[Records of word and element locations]
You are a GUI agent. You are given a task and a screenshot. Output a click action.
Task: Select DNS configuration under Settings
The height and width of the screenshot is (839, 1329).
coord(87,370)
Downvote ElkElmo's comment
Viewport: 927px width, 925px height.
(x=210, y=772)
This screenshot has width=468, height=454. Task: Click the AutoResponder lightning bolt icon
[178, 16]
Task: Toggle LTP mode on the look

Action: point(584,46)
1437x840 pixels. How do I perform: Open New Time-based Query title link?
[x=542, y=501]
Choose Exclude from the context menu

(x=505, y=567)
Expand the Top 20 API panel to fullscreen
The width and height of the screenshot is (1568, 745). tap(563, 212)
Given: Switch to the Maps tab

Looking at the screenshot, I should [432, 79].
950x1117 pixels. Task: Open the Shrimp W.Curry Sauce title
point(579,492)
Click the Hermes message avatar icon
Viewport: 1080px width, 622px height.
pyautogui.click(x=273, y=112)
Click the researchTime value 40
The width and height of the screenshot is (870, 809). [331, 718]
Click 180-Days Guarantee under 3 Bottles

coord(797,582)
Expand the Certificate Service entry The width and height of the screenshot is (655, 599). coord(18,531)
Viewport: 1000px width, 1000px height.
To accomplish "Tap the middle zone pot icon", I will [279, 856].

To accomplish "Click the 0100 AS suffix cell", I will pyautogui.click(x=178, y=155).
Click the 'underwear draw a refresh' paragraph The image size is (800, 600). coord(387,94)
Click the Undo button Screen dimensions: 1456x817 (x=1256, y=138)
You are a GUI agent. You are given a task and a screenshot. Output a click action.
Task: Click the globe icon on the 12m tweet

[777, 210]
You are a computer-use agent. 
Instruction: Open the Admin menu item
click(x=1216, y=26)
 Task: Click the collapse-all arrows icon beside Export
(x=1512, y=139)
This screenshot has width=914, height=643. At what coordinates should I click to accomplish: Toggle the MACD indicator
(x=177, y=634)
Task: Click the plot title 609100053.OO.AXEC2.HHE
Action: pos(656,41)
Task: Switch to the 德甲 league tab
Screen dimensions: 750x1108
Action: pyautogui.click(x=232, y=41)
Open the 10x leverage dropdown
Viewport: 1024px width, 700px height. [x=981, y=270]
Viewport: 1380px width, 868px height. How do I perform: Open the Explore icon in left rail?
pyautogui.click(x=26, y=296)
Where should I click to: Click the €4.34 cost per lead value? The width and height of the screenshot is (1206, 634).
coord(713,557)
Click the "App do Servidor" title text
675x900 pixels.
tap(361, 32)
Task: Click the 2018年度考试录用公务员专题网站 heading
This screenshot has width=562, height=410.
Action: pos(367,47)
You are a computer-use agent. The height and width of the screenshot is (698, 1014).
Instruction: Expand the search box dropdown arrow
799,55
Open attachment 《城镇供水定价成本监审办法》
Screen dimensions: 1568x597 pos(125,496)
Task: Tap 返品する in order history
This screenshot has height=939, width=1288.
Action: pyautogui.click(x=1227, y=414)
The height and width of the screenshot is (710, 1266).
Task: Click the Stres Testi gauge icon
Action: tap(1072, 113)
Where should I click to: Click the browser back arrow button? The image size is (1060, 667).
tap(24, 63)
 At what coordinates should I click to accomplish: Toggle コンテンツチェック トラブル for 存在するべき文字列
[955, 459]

_The problem_. Output every line of the listing above as a numbered list, leaving out the blank lines.

_Full response_.
1. You are a GUI agent. You are given a task and a screenshot. Output a click action.
2. Task: Select DNS configuration under Settings
3. The height and width of the screenshot is (839, 1329).
4. coord(87,370)
5. Downvote ElkElmo's comment
6. Viewport: 927px width, 925px height.
7. (x=210, y=772)
8. This screenshot has width=468, height=454. Task: Click the AutoResponder lightning bolt icon
9. [178, 16]
10. Task: Toggle LTP mode on the look
11. Action: point(584,46)
12. 1437x840 pixels. How do I perform: Open New Time-based Query title link?
13. [x=542, y=501]
14. Choose Exclude from the context menu
15. (x=505, y=567)
16. Expand the Top 20 API panel to fullscreen
17. The width and height of the screenshot is (1568, 745). tap(563, 212)
18. Given: Switch to the Maps tab
19. Looking at the screenshot, I should [432, 79].
20. 950x1117 pixels. Task: Open the Shrimp W.Curry Sauce title
21. point(579,492)
22. Click the Hermes message avatar icon
23. Viewport: 1080px width, 622px height.
24. pyautogui.click(x=273, y=112)
25. Click the researchTime value 40
26. The width and height of the screenshot is (870, 809). [331, 718]
27. Click 180-Days Guarantee under 3 Bottles
28. coord(797,582)
29. Expand the Certificate Service entry The width and height of the screenshot is (655, 599). coord(18,531)
30. Viewport: 1000px width, 1000px height.
31. To accomplish "Tap the middle zone pot icon", I will [279, 856].
32. To accomplish "Click the 0100 AS suffix cell", I will pyautogui.click(x=178, y=155).
33. Click the 'underwear draw a refresh' paragraph The image size is (800, 600). coord(387,94)
34. Click the Undo button Screen dimensions: 1456x817 (x=1256, y=138)
35. You are a GUI agent. You are given a task and a screenshot. Output a click action.
36. Task: Click the globe icon on the 12m tweet
37. [777, 210]
38. You are a computer-use agent. 
39. Instruction: Open the Admin menu item
40. click(x=1216, y=26)
41.  Task: Click the collapse-all arrows icon beside Export
42. (x=1512, y=139)
43. This screenshot has width=914, height=643. At what coordinates should I click to accomplish: Toggle the MACD indicator
44. (x=177, y=634)
45. Task: Click the plot title 609100053.OO.AXEC2.HHE
46. Action: pos(656,41)
47. Task: Switch to the 德甲 league tab
48. Screen dimensions: 750x1108
49. Action: pyautogui.click(x=232, y=41)
50. Open the 10x leverage dropdown
51. Viewport: 1024px width, 700px height. [x=981, y=270]
52. Viewport: 1380px width, 868px height. How do I perform: Open the Explore icon in left rail?
53. pyautogui.click(x=26, y=296)
54. Where should I click to: Click the €4.34 cost per lead value? The width and height of the screenshot is (1206, 634).
55. coord(713,557)
56. Click the "App do Servidor" title text
57. 675x900 pixels.
58. tap(361, 32)
59. Task: Click the 2018年度考试录用公务员专题网站 heading
60. This screenshot has width=562, height=410.
61. Action: pos(367,47)
62. You are a computer-use agent. The height and width of the screenshot is (698, 1014).
63. Instruction: Expand the search box dropdown arrow
64. 799,55
65. Open attachment 《城镇供水定价成本监审办法》
66. Screen dimensions: 1568x597 pos(125,496)
67. Task: Tap 返品する in order history
68. This screenshot has height=939, width=1288.
69. Action: pyautogui.click(x=1227, y=414)
70. The height and width of the screenshot is (710, 1266).
71. Task: Click the Stres Testi gauge icon
72. Action: tap(1072, 113)
73. Where should I click to: Click the browser back arrow button? The image size is (1060, 667).
74. tap(24, 63)
75.  At what coordinates should I click to accomplish: Toggle コンテンツチェック トラブル for 存在するべき文字列
76. [955, 459]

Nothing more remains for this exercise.